Rutgers looks to build on strong second half against Maryland with first Big Ten conference win against Nebraska
The scoreboard at XFinity Center read, “Maryland 46 — 18 Rutgers” when the first 20-minute period between the home Terrapins and the visiting Rutgers men’s basketball team came to a close.
But in the 15 minutes he had with his team in the locker room before it returned to finish its meeting with the No. 3 team in the country, head coach Eddie Jordan made sure the score was the last thing on his players’ minds.
“At halftime, I mentioned to our team, ‘We’re not concerned about the score, we’re not concerned about individual stats. We’re concerned about our spirit, our competitiveness and how we’re going to get better and win the game on Saturday and we took steps toward that,” Jordan said after his team ultimately suffered an 88-63 loss to Maryland.
The third-year head coach’s message was heard loud and clear by the Knights (6-10, 0-3), who reduced a deficit that reached as high as 42 midway through the second half to a more respectable 25-point loss.
“I hope they understand that what we said at halftime remains to be true,” Jordan said. “You are going to do the things in the next 20 minutes that will help you win at home on Saturday ... we competed.”
Although the night ended in another blowout loss against a vastly superior opponent, there were positives to pull from Rutgers' trip down Interstate-95.
Jordan has constantly talked of how young his team is, so playing big-time basketball against a Final Four candidate was a great way for his players to evolve and gain experience.

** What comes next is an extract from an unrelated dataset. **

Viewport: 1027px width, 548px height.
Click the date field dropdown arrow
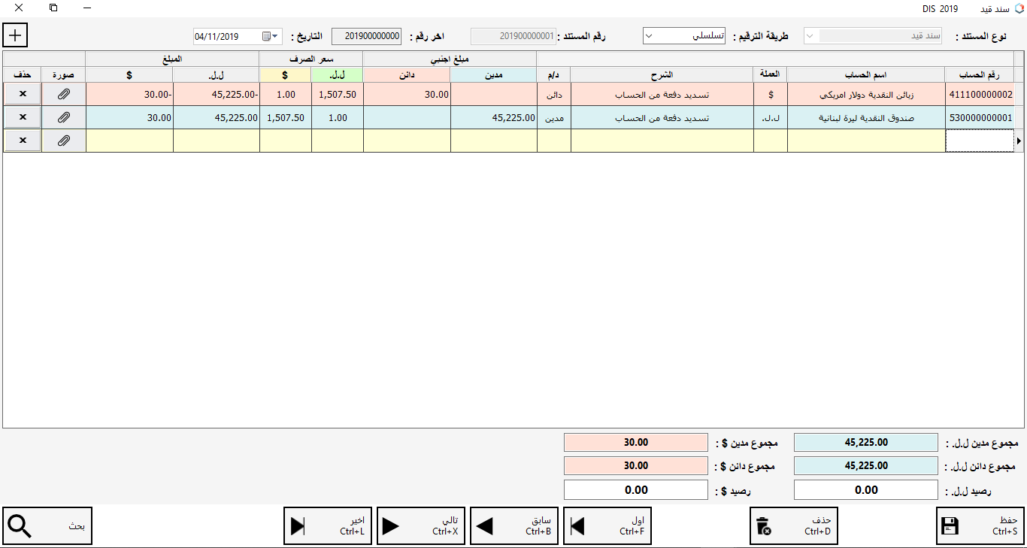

The more experienced members of the Knights believe the team could use the negative stretch of games to learn to bounce back and continue to play to the best of their ability without making excuses.
After losing 15 straight to end last season, it's a lesson that can help prevent a repeat of the streak.
“It’s good for these younger guys to get this (experience), especially at a younger age,” said graduate transfer guard Omari Grier. “With them being freshman, it’s nothing more but a good mental note and a good teaching moment for those guys, especially preparing for next year, the things you need to go through in order to stay together and to stay positive and stay encouraging to your other teammates."
Rutgers will have a chance to apply its newly acquired knowledge in the upcoming contest Jordan referred to in his postgame message. The Knights host Nebraska on Saturday in a contest scheduled to tip-off at 5 p.m. on ESPNU.
The Cornhuskers (8-8, 0-3) travel to Piscataway for the first time since 2006, when Rutgers squeezed out a tight 75-73 win. Last season’s contest took place in Lincoln, where Nebraska defeated its visitors, 65-49, continuing the tradition in the series of the home team coming out on top.
The Knights hope the streak continues.
With home games against No. 19 Iowa and No. 20 Purdue sandwiched between trips to Columbus, Ohio, and Ann Arbor, Michigan, coming up in the next couple of weeks, the Cornhuskers present the best possibility for Rutgers to win its first Big Ten conference game this season and its third ever.
Nebraska comes to the Banks with the same winless start to conference play as its hosts, but has a better record and stronger non-conference showing.
Although the Cornhuskers have only one notable win — an 82-71 victory over Tennessee — they have a pair of close losses to top-level opposition.
Nebraska brought No. 12 Miami and then-No. 23 Cincinnatti down to the wire, eventually succumbing to a 77-72 loss to the Hurricanes and a 65-61 defeat to the Bearcats.
A young team in their own right with 10 underclassmen and five upperclassmen, the Cornhuskers are led by their experienced backcourt combo of Kansas transfer Andrew White III and Tai Webster and senior forward Shavon Shields.
Combined, the trio accounts for 41.9 of their team's 72.8 points per game.
With both teams recently becoming members of the Big Ten — Nebraska joined the conference from the Big XII in 2011, three years before Rutgers joined the conference from the American Athletic Conference in 2014 — a win would be big for the Knights adjustment to the league.
Freshman guard Corey Sanders, who told The Daily Targum during the team's media day on Oct. 27 he came to Rutgers to "put his brand on the program and help it grow," is going through his own growing pains while going through some with the Knights.
The consensus four-star recruit started the past two games on the bench after Jordan said he had to "taste some humble pie." After his team-high 16 point performance against Maryland, Sanders was confident in the fact he and his coach have overcome the issues they were going through.
A vicious competitor, the Lakeland, Florida, native acknowledged how much the losses hurt to take. But like the rest of his team, he continues to work to improve every day to become a contender in the unforgiving Big Ten.
“We’re still working on everything. All the losses that we have right now, you know, it’s kind of hard for us, but we’re just trying to work through it,” Sanders said. “Right now, we’re not worried about wins and losses. It’s great to win, we hate losing ... so we’re just working as a team to get everybody better.”